TOP ABSTRACT INTRODUCTION MATERIALS AND METHODS RESULTS DISCUSSION REFERENCES

 
Mouse embryonic stem (ES) cells remain pluripotent in vitro when grown in the presence of leukemia inhibitory factor (LIF). LIF withdrawal results in progressive ES cell differentiation. Here we show that during this differentiation process, part of the cells undergo apoptosis concomitant with an activation of the p38 MAP kinase. To gain insight into events mediated by LIF in ES cells, the expression of potential candidate genes was analyzed in the absence or presence of this cytokine by using a semiquantitative RT-PCR assay. We focused on early response genes and on a new type of cytokine repressors (the Socs proteins), some of which exhibit anti-apoptotic properties. We found that expression of c-Fos, c-Jun, and JunB was induced upon LIF treatment whereas that of JunD, the tyrosine phosphatase ESP, and the components of the LIF receptor remained unaffected. Expression of Socs-3, but not Socs-1 or Socs-2, was stimulated in the presence of LIF. Finally, uncontrolled overexpression of Socs-1 and Socs-3 led to repression of LIF-dependent transcription and severely reduced cell viability, suggesting that the disturbance of a well balanced Socs protein content has adverse effects on cell survival.—Duval, D., Reinhardt, B., Kedinger, C., Boeuf, H. Role of suppressors of cytokine signaling (Socs) in leukemia inhibitory factor (LIF) -dependent embryonic stem cell survival.

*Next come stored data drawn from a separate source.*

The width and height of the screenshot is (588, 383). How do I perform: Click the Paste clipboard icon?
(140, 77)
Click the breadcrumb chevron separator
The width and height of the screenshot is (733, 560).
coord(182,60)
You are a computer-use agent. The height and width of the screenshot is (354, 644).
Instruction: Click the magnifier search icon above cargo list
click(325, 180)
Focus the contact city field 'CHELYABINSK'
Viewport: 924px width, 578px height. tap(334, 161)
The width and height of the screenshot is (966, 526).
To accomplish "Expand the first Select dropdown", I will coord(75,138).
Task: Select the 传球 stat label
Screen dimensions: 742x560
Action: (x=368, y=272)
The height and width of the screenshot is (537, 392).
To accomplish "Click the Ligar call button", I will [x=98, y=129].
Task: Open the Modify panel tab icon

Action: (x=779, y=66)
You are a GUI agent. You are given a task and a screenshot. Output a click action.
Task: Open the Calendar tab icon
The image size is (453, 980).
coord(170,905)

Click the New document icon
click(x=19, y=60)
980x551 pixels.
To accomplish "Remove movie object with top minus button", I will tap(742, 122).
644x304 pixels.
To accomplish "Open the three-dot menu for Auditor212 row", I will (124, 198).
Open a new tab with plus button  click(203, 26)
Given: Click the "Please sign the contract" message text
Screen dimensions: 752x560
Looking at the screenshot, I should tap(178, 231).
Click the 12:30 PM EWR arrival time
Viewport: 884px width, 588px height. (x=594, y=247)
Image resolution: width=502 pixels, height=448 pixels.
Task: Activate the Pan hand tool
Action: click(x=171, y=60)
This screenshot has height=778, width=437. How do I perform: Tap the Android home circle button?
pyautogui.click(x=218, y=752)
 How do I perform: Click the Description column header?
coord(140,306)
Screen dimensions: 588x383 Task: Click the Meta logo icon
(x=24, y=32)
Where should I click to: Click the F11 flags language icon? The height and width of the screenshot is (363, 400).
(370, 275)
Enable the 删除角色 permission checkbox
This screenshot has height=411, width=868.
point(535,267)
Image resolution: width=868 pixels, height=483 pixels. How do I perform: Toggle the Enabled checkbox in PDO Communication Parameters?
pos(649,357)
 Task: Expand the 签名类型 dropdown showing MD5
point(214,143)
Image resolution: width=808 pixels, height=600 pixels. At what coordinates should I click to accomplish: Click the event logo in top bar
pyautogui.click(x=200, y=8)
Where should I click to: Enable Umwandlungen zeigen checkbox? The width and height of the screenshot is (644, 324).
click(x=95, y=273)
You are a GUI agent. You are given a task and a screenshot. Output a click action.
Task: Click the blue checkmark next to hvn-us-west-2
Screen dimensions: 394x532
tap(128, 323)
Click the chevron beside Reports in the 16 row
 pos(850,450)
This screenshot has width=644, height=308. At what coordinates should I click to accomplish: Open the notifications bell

Key Words: pluripotency • apoptosis • early response genes • transcription

	INTRODUCTION

TOP ABSTRACT INTRODUCTION MATERIALS AND METHODS RESULTS DISCUSSION REFERENCES

 
EMBRYONIC STEM (ES) cells are pluripotent cells derived from mouse blastocysts that are widely used to study gene functions in muso (1 , 2) . ES cells can be propagated and maintained pluripotent in vitro in the presence of leukemia inhibitory factor (LIF). This cytokine belongs to a family including interleukin 6 (IL-6), ciliary neurotrophic factor, oncostatin M, and cardiotrophin 1, whose functions are partly redundant and that transduce their signal through the common gp130 receptor subunit in association with specific partners (3 , 4) . Studies performed with knockout mice pointed to the specificity of the different member of this cytokine family of receptors (5 6 7 8) .

LIF activates at least two pathways: the Janus kinase/signal transducer and activator of transcription (JAK/STAT) and the ras/mitogen activated protein (MAP) kinases pathways, which may converge, leading to phosphorylation/translocation to the nucleus of latent STAT family members and to the transcriptional increase of early response genes such as c-fos, c-jun, junB, and junD (9 10 11 12) . Phenotypic analysis of STAT mutant mice and in vitro biochemical studies in different cell systems have emphasized the essential contribution of STAT proteins to cell proliferation and differentiation (13) . MAP kinases are serine/threonine kinases activated by growth factors, stress signals, and cytokines and are classified into three families: extracellular regulated kinase (ERK), jun N-terminal kinase (JNK), and p38. They are involved in cell proliferation, differentiation, and apoptotic processes (14 15 16) .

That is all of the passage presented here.